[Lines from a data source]
########

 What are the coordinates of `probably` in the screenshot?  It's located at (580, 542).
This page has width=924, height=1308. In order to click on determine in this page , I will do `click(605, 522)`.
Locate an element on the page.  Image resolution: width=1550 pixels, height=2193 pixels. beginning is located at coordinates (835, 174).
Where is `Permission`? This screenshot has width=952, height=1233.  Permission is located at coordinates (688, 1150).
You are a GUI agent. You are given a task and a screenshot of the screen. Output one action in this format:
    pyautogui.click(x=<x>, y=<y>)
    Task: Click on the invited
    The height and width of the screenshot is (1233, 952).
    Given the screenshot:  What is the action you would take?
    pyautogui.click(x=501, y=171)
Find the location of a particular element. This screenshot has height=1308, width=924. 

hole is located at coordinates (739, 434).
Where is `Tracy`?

########

→ **Request**: Write out the lines above word for word, starting at the line that contains "You are a GUI" and ending with the last line of the records.

→ **Exercise answer**:
You are a GUI agent. You are given a task and a screenshot of the screen. Output one action in this format:
    pyautogui.click(x=<x>, y=<y>)
    Task: Click on the invited
    The height and width of the screenshot is (1233, 952).
    Given the screenshot:  What is the action you would take?
    pyautogui.click(x=501, y=171)
Find the location of a particular element. This screenshot has height=1308, width=924. 

hole is located at coordinates (739, 434).
Where is `Tracy`?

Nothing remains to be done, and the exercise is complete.